If you’re new to Omega Cure and a little baffled by this fish oil thing, I know how you feel. I started working at Ambo Health – the makers of Omega Cure – about two and a half years ago, with only the vaguest sense of what I would be doing and whom I was working for. As it turned out, part of my job was transcribing customer comments that had been jotted down on paper (honestly! real paper!) into our computer database, so we could know more about our customers and more about Omega Cure’s reception by the public.

Many of these comments turned out to be much more interesting than “Wow, it really doesn’t taste like fish!” Instead the things I was transcribing seemed increasingly hyperbolic: “My arthritis pains are completely gone,” “My doctor is amazed at the reduction in my triglycerides,” and my personal favorite, “My sex life has never been better!” (It’s hard to know what to say to that one.) While all of this evidence was anecdotal, I found myself afflicted with Stockholm syndrome and, like my bosses (the company’s founders), thinking that Omega Cure was the solution to everything. You know how the father in My Big Fat Greek Wedding thinks you can fix anything by “putting Windex on it”? That’s how we feel about fish oil. (My friend May-Elise, the doctors’ daughter, once mixed fish oil with green tea and made a facial out of it. She would tell you that it helped clear her skin, but personally even I am not comfortable recommending oil on your face as a treatment for acne.)

Fortunately, science is backing up a lot of our heartfelt devotion. If you’re ever in the mood to discover how research scientists spend their lives, take a gander at pubmed.gov, a database of scientific research.
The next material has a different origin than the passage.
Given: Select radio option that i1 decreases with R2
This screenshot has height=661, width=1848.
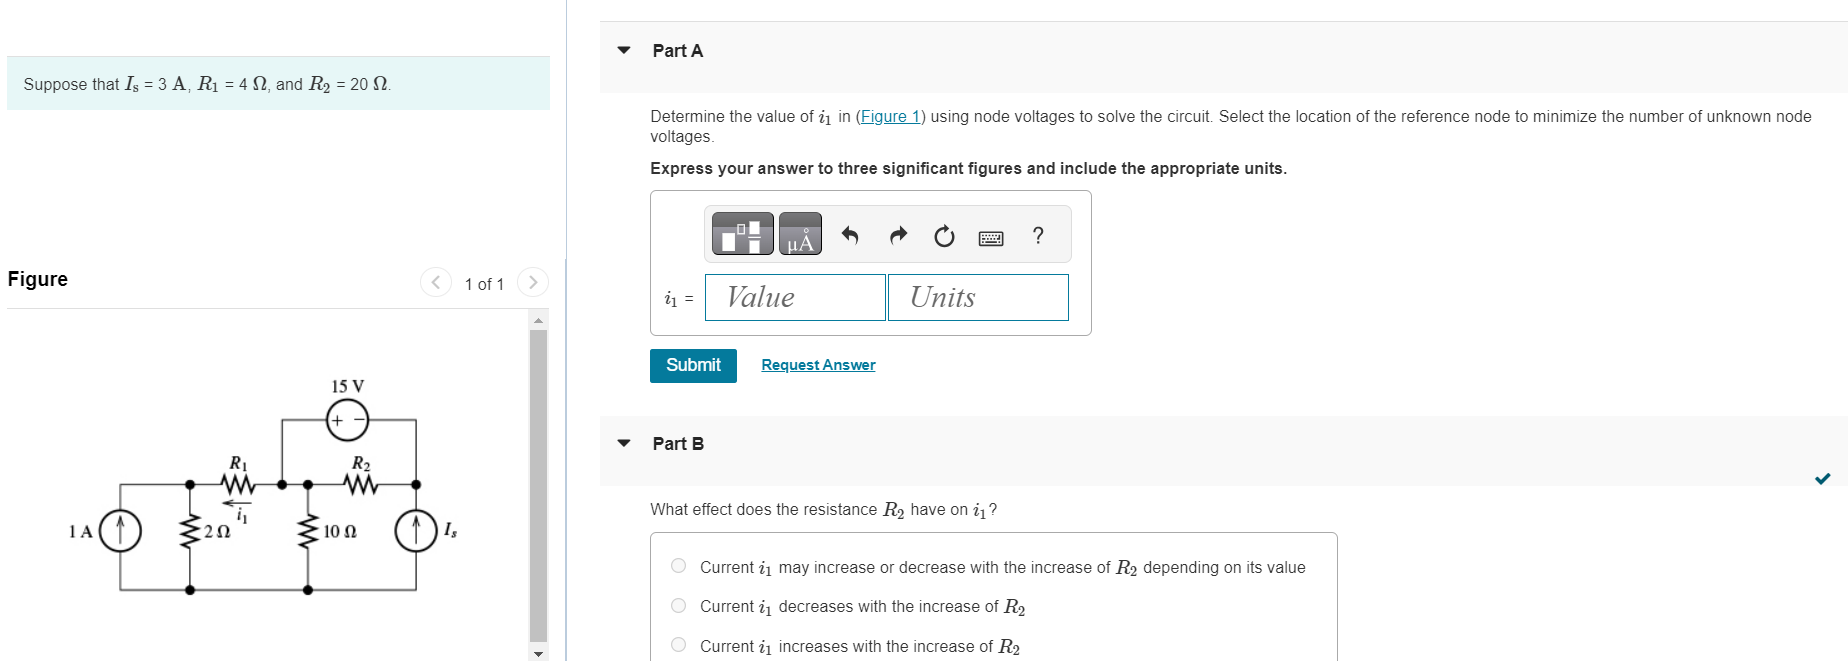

Type in a search for “omega-3″ and the titles of the articles that come up seem almost as ridiculous as those old testimonials I copied down. “Anticancer actions of omega-3 fatty acids,” “Omega-3 fatty acid treatment of children with attention-deficit hyperactivity disorder,” “Dietary omega-3 fatty acids attenuate cellular damage after a hippocampal ischemic insult in adult rats.” Frankly, I don’t even know what that last one means. (As far as I can tell, someone insulted a bunch of rats, but fish oil made them feel better. That sounds about right.) The point is that while the research is preliminary, and this is just a tiny portion of it, it’s almost always positive, and in an astonishing variety of studies. Not to mention that these studies are numerous – in the past 50 years, over 25,000 fish oil studies have been performed all over the world.

So whether you’re a doctor ogling research journals or a manicurist noticing how strong your nails have become, don’t feel bad: we all fall for fish oil sometime.